◆ THE PROBLEM: Edit the following items so that every occurrence of "Image resolution" reads "Screenshot size" instead, and leave everything else untouched.

[Element and text position items]
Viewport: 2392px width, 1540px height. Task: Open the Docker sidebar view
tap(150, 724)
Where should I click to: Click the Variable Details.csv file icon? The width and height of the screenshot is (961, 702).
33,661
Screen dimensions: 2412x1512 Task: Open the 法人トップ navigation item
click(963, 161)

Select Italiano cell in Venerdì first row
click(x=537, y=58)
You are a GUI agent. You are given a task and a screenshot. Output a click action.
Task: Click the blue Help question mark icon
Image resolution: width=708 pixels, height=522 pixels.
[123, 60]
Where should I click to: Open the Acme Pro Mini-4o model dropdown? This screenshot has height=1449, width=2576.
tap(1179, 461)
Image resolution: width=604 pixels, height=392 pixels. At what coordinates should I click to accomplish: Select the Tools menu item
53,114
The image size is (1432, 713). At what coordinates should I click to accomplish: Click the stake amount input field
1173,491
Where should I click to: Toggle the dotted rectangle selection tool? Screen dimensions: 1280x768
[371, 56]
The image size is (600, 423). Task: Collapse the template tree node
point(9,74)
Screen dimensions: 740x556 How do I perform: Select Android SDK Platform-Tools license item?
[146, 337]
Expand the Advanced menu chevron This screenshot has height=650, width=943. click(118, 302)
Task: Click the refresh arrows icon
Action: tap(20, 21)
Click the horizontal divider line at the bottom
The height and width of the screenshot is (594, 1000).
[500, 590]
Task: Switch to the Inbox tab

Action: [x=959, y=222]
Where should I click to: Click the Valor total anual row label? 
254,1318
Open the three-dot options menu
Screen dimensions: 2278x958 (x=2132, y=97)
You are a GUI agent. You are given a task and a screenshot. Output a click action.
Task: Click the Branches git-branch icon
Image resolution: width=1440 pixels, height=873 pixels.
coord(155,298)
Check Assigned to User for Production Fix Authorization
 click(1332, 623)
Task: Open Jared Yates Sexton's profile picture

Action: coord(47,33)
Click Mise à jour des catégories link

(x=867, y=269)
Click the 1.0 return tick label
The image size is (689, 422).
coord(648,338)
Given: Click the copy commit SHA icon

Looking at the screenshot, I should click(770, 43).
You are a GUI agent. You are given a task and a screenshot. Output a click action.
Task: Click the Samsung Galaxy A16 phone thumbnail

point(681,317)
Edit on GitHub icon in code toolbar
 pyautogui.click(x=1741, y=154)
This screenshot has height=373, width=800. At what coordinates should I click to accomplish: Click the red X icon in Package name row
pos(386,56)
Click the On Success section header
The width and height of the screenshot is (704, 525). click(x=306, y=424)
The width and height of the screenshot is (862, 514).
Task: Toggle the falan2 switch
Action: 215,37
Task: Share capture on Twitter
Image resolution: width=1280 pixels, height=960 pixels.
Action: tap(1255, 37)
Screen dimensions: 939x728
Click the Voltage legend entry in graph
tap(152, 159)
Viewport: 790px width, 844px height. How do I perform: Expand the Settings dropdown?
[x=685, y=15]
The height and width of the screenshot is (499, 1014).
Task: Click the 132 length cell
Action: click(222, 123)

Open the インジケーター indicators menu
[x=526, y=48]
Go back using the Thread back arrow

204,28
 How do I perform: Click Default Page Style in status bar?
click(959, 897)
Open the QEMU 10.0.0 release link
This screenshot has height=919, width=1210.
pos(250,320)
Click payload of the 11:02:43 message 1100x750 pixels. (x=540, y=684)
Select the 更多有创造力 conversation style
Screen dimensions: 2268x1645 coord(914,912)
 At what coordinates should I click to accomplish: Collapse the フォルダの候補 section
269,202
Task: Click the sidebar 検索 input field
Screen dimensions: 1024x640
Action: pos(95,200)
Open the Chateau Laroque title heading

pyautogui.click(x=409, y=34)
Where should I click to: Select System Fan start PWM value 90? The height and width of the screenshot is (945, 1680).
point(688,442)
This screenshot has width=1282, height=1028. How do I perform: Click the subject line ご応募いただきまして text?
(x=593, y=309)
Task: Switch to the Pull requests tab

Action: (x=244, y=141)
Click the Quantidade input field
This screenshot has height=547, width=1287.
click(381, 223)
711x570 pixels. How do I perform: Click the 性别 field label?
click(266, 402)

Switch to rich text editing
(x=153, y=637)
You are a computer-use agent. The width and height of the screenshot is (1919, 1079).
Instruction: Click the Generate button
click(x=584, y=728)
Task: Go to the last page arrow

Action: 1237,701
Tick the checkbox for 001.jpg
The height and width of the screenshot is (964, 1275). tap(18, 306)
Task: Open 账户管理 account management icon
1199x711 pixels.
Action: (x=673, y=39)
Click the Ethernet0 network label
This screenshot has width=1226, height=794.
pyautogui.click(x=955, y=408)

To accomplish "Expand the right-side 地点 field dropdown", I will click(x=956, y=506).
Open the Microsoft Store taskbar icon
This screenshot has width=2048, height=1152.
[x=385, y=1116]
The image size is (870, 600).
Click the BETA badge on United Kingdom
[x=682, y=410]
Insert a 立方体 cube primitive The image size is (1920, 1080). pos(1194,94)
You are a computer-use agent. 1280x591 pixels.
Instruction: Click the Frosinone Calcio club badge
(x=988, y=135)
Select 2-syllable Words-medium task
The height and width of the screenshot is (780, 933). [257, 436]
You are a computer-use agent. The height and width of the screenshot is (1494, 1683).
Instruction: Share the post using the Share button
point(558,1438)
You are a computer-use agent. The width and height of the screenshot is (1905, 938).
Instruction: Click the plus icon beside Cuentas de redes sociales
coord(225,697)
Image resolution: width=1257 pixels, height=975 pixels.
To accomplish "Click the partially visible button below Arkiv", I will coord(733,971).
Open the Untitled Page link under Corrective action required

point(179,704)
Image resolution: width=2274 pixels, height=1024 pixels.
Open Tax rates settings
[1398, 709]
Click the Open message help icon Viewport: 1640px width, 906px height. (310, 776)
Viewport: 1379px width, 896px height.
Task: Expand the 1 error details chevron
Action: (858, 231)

◆ COMPLETE RESPONSE:
Viewport: 2392px width, 1540px height. Task: Open the Docker sidebar view
tap(150, 724)
Where should I click to: Click the Variable Details.csv file icon? The width and height of the screenshot is (961, 702).
33,661
Screen dimensions: 2412x1512 Task: Open the 法人トップ navigation item
click(963, 161)

Select Italiano cell in Venerdì first row
click(x=537, y=58)
You are a GUI agent. You are given a task and a screenshot. Output a click action.
Task: Click the blue Help question mark icon
Screenshot size: width=708 pixels, height=522 pixels.
[123, 60]
Where should I click to: Open the Acme Pro Mini-4o model dropdown? This screenshot has height=1449, width=2576.
tap(1179, 461)
Screenshot size: width=604 pixels, height=392 pixels. At what coordinates should I click to accomplish: Select the Tools menu item
53,114
The image size is (1432, 713). At what coordinates should I click to accomplish: Click the stake amount input field
1173,491
Where should I click to: Toggle the dotted rectangle selection tool? Screen dimensions: 1280x768
[371, 56]
The image size is (600, 423). Task: Collapse the template tree node
point(9,74)
Screen dimensions: 740x556 How do I perform: Select Android SDK Platform-Tools license item?
[146, 337]
Expand the Advanced menu chevron This screenshot has height=650, width=943. click(118, 302)
Task: Click the refresh arrows icon
Action: tap(20, 21)
Click the horizontal divider line at the bottom
The height and width of the screenshot is (594, 1000).
[500, 590]
Task: Switch to the Inbox tab

Action: [x=959, y=222]
Where should I click to: Click the Valor total anual row label? 
254,1318
Open the three-dot options menu
Screen dimensions: 2278x958 (x=2132, y=97)
You are a GUI agent. You are given a task and a screenshot. Output a click action.
Task: Click the Branches git-branch icon
Screenshot size: width=1440 pixels, height=873 pixels.
coord(155,298)
Check Assigned to User for Production Fix Authorization
 click(1332, 623)
Task: Open Jared Yates Sexton's profile picture

Action: coord(47,33)
Click Mise à jour des catégories link

(x=867, y=269)
Click the 1.0 return tick label
The image size is (689, 422).
coord(648,338)
Given: Click the copy commit SHA icon

Looking at the screenshot, I should click(770, 43).
You are a GUI agent. You are given a task and a screenshot. Output a click action.
Task: Click the Samsung Galaxy A16 phone thumbnail

point(681,317)
Edit on GitHub icon in code toolbar
 pyautogui.click(x=1741, y=154)
This screenshot has height=373, width=800. At what coordinates should I click to accomplish: Click the red X icon in Package name row
pos(386,56)
Click the On Success section header
The width and height of the screenshot is (704, 525). click(x=306, y=424)
The width and height of the screenshot is (862, 514).
Task: Toggle the falan2 switch
Action: 215,37
Task: Share capture on Twitter
Screenshot size: width=1280 pixels, height=960 pixels.
Action: tap(1255, 37)
Screen dimensions: 939x728
Click the Voltage legend entry in graph
tap(152, 159)
Viewport: 790px width, 844px height. How do I perform: Expand the Settings dropdown?
[x=685, y=15]
The height and width of the screenshot is (499, 1014).
Task: Click the 132 length cell
Action: click(222, 123)

Open the インジケーター indicators menu
[x=526, y=48]
Go back using the Thread back arrow

204,28
 How do I perform: Click Default Page Style in status bar?
click(959, 897)
Open the QEMU 10.0.0 release link
This screenshot has height=919, width=1210.
pos(250,320)
Click payload of the 11:02:43 message 1100x750 pixels. (x=540, y=684)
Select the 更多有创造力 conversation style
Screen dimensions: 2268x1645 coord(914,912)
 At what coordinates should I click to accomplish: Collapse the フォルダの候補 section
269,202
Task: Click the sidebar 検索 input field
Screen dimensions: 1024x640
Action: pos(95,200)
Open the Chateau Laroque title heading

pyautogui.click(x=409, y=34)
Where should I click to: Select System Fan start PWM value 90? The height and width of the screenshot is (945, 1680).
point(688,442)
This screenshot has width=1282, height=1028. How do I perform: Click the subject line ご応募いただきまして text?
(x=593, y=309)
Task: Switch to the Pull requests tab

Action: (x=244, y=141)
Click the Quantidade input field
This screenshot has height=547, width=1287.
click(381, 223)
711x570 pixels. How do I perform: Click the 性别 field label?
click(266, 402)

Switch to rich text editing
(x=153, y=637)
You are a computer-use agent. The width and height of the screenshot is (1919, 1079).
Instruction: Click the Generate button
click(x=584, y=728)
Task: Go to the last page arrow

Action: 1237,701
Tick the checkbox for 001.jpg
The height and width of the screenshot is (964, 1275). tap(18, 306)
Task: Open 账户管理 account management icon
1199x711 pixels.
Action: (x=673, y=39)
Click the Ethernet0 network label
This screenshot has width=1226, height=794.
pyautogui.click(x=955, y=408)

To accomplish "Expand the right-side 地点 field dropdown", I will click(x=956, y=506).
Open the Microsoft Store taskbar icon
This screenshot has width=2048, height=1152.
[x=385, y=1116]
The image size is (870, 600).
Click the BETA badge on United Kingdom
[x=682, y=410]
Insert a 立方体 cube primitive The image size is (1920, 1080). pos(1194,94)
You are a computer-use agent. 1280x591 pixels.
Instruction: Click the Frosinone Calcio club badge
(x=988, y=135)
Select 2-syllable Words-medium task
The height and width of the screenshot is (780, 933). [257, 436]
You are a computer-use agent. The height and width of the screenshot is (1494, 1683).
Instruction: Share the post using the Share button
point(558,1438)
You are a computer-use agent. The width and height of the screenshot is (1905, 938).
Instruction: Click the plus icon beside Cuentas de redes sociales
coord(225,697)
Screenshot size: width=1257 pixels, height=975 pixels.
To accomplish "Click the partially visible button below Arkiv", I will coord(733,971).
Open the Untitled Page link under Corrective action required

point(179,704)
Screenshot size: width=2274 pixels, height=1024 pixels.
Open Tax rates settings
[1398, 709]
Click the Open message help icon Viewport: 1640px width, 906px height. (310, 776)
Viewport: 1379px width, 896px height.
Task: Expand the 1 error details chevron
Action: (858, 231)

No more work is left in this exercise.